Un couvre-feu sans débat démocratique

Philippe Walkowiak

© RTBF

Couvre-feu, avondklok gardent quelques effluves médiévaux, quand les villes se refermaient nuitamment par crainte de l’agresseur, pas toujours clairement identifié. D’ailleurs, le Littré donne la définition suivante : "Coup de cloche qui marquait l’heure de se retirer chez soi et d’éteindre feu et lumière".

En 2021, nous n’en restons guère éloignés et cela ramène notre civilisation à son passé.

Libertés

Pourtant, au début de la pandémie, point de couvre-feu. Il y a un an, le Conseil national de Sécurité "recommandait" de rester chez soi mais personne ne songeait aller jusqu’à décréter formellement l’interdiction de toute circulation. Il y a un an, les insomniaques pouvaient promener leur chien !

Aujourd’hui, que vous vous trouviez dans la forêt d’Anlier, sur la plage du Zwin, dans le Carré à Liège ou Grand-Place de Bruxelles, la même règle prévaut. Ne cherchez pas à comprendre la logique. Une règle identique partout. Une règle qui craque à présent. Quel sens conserve cette privation de liberté ? Puisque tout est fermé le soir, cette mesure sert-elle effectivement à réduire la circulation du virus ? N’a-t-elle de réel sens que dans les grands centres urbains, les zones densément peuplées ? La ruralité est-elle négligée ? Quel est le prix de la liberté ?

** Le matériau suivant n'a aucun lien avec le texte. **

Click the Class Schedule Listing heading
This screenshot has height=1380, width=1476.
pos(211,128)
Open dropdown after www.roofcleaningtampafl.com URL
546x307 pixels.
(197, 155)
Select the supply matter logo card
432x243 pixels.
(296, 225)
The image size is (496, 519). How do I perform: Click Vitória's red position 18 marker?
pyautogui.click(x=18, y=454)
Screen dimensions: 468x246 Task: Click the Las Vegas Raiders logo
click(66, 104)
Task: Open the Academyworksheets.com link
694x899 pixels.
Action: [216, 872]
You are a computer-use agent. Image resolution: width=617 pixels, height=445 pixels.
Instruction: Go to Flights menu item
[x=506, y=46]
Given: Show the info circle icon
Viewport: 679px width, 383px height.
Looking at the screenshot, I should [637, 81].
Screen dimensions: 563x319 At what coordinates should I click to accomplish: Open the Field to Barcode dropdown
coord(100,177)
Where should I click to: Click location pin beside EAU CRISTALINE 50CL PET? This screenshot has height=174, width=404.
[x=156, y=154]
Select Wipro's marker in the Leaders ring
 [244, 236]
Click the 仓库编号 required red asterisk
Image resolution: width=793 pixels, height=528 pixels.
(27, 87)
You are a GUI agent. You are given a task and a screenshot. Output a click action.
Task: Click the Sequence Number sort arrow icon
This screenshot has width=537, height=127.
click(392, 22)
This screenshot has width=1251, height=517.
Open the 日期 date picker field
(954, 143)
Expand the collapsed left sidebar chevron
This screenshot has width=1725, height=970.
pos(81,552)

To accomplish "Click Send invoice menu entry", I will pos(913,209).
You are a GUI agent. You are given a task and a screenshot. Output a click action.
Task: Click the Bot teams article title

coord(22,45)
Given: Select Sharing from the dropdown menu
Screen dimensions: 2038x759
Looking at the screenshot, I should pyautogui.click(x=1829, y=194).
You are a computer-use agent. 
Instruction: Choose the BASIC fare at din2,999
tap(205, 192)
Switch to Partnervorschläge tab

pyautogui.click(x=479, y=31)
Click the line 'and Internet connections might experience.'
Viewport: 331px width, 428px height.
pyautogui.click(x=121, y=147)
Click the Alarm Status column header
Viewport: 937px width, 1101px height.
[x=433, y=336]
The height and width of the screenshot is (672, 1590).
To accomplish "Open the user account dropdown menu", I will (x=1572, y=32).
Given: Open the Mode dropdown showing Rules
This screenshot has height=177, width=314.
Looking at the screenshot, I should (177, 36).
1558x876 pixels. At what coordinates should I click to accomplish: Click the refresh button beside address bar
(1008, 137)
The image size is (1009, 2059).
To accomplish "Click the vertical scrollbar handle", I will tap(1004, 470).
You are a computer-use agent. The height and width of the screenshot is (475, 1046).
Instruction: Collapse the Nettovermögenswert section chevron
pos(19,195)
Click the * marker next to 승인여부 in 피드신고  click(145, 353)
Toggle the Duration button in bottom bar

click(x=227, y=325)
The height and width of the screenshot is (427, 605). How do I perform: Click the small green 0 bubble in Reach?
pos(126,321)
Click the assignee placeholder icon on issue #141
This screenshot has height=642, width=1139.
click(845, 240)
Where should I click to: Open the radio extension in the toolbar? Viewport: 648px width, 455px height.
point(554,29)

Ces interrogations n’ont jamais reçu de véritables réponses. Aucune loi ne fonde réellement ces décisions qui contraignent nos libertés.

Enfin un débat ?

Le couvre-feu revêt d’abord d’un aspect symbolique, une manière de rappeler que "l’heure est grave" et permet beaucoup plus simplement à la police de contrôler la population que le respect de la bulle de "un" à domicile, toujours en vigueur également. Peu importe que la base légale de ce couvre-feu demeure fragile. La loi devant l’asseoir légalement commence à peine son parcours parlementaire, le débat auprès des représentants de la Nation, mais peu importe. Dormez, braves gens… comme le proclamaient les gardes chargés de veiller au respect du couvre-feu des villes médiévales.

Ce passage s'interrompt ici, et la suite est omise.